Un pomeriggio, all'inizio di ottobre, tirava una bisa da non stare in piedi e l'aria era piena di goccioline che pungevano la faccia come aghi. Siamo arrivati in un villaggio di dieci abitanti. Cielo grigio, case grigie, alberi sempre più spogli. Lungo la via c'era un recinto, dove una coppia sulla cinquantina stava preparando la casa per l'inverno, la radio girata verso la finestra aperta riempiva lo spazio con una musica allegra. Dall'altra parte della pista c'era un bel pozzo e sono scesa di sella per capire come far bere i cavalli. In un attimo quella piccola donna con il platok colorato era vicino a noi che armeggiava con secchi e bacinelle.
- In viaggio in inverno in Siberia?
- Ma siamo a inizio ottobre! Non è ancora inverno!
- Quanto dura l'inverno in Italia?
- Tre mesi
- Qui siamo in Siberia, qui l'inverno dura nove mesi.
- Ma la Russia è grande e l'estate è piccola, non si può attraversare questo paese a cavallo in un'estate.
In un viaggio a cavallo dalla Mongolia all'Europa, non si può evitare di pensare all'inverno, la prima neve ha schiacciato il telotenda nella notte del tre settembre. Da quel giorno il gelo ha sterminato zecche e zanzare e ha tinto la steppa di un incendio di colori. Nei campi le mietitrebbie correvano per rincorrere ogni chicco, nei pascoli le betulle si specchiavano sulle sponde dei laghi riempiendoli d'oro. Io rincorrevo il mio visto che scompariva a vista d'occhio. Dovevo arrivare nella Russia Europea prima di dover lasciare il paese.
La Siberia è stata una rincorsa, avevo perso giorni preziosi mentre aspettavo i cavalli alla frontiera, il ghiaccio nella borraccia avvisava che non avevo tempo da perdere.

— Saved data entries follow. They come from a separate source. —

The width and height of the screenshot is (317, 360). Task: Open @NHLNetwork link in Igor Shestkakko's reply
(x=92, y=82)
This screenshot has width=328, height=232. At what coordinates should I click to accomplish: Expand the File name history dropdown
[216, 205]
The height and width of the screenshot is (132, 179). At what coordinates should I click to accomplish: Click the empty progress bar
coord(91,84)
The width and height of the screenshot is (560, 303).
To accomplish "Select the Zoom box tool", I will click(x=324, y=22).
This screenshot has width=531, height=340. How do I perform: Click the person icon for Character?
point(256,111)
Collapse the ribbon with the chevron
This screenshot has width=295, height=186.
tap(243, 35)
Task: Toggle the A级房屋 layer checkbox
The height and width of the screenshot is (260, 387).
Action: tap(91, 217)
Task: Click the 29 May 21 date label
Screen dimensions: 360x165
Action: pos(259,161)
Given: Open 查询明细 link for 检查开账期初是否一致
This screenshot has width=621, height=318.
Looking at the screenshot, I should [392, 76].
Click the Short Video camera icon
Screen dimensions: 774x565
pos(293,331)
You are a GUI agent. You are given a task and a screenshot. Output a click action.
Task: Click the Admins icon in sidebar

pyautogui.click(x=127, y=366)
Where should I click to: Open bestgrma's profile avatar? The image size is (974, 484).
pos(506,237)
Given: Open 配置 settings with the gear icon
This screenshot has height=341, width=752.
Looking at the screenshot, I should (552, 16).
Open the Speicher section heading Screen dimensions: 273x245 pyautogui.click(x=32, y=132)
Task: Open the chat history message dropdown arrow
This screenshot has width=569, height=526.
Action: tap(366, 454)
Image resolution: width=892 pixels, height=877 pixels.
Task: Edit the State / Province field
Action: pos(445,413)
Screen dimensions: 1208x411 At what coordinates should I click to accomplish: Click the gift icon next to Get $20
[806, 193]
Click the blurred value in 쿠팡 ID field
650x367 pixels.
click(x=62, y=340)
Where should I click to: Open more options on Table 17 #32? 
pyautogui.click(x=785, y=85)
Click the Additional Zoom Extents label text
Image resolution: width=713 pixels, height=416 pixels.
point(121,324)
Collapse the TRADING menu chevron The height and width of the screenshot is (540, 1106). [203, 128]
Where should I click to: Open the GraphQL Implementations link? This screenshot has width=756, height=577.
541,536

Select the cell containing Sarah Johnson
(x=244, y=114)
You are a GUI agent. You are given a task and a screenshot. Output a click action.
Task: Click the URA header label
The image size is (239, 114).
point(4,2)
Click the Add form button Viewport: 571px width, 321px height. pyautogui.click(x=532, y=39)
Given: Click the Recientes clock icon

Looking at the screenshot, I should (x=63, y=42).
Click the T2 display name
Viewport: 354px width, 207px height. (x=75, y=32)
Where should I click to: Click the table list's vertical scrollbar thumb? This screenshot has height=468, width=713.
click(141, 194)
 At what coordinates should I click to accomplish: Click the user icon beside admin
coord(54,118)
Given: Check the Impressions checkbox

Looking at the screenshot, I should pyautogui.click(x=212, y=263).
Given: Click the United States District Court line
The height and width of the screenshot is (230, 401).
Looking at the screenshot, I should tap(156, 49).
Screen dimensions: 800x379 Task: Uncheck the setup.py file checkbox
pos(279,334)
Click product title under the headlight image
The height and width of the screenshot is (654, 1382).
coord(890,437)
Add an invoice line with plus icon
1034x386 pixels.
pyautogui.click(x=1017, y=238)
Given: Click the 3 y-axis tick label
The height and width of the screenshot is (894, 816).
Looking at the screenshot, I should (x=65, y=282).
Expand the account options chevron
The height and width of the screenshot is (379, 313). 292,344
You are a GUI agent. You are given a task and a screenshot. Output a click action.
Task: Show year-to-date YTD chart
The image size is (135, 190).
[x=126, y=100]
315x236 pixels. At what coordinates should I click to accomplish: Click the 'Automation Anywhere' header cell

La dolcezza delle notti nella steppa e il gusto di essere viva dopo la taiga, hanno fatto diventare ogni incontro ancora più prezioso. Gli angeli che ci hanno permesso di avanzare ogni volta che si sono presentati ostacoli fuori misura per noi, avevano un altro aspetto rispetto a quelli della Mongolia. Sono stati i veterinari dell'ufficio federale veterinario di Barnaul e la guardia di frontiera, senza il cui aiuto avrei dovuto lasciare i cavalli in Mongolia, il custode della stazione dei pullman di Gorno Altajisk, senza il quale Custode non sarebbe qui, i monaci di Karabennikovo che ci hanno guidati e protetti per tutto il viaggio fino ad adesso, il primo cosacco che ho incontrato, che mi ha donato il senso del viaggio in una canzone e un prete cattolico di Novosibirsk che si è trovato con due cavalli e una donna pieni di fango da rimettere in pista.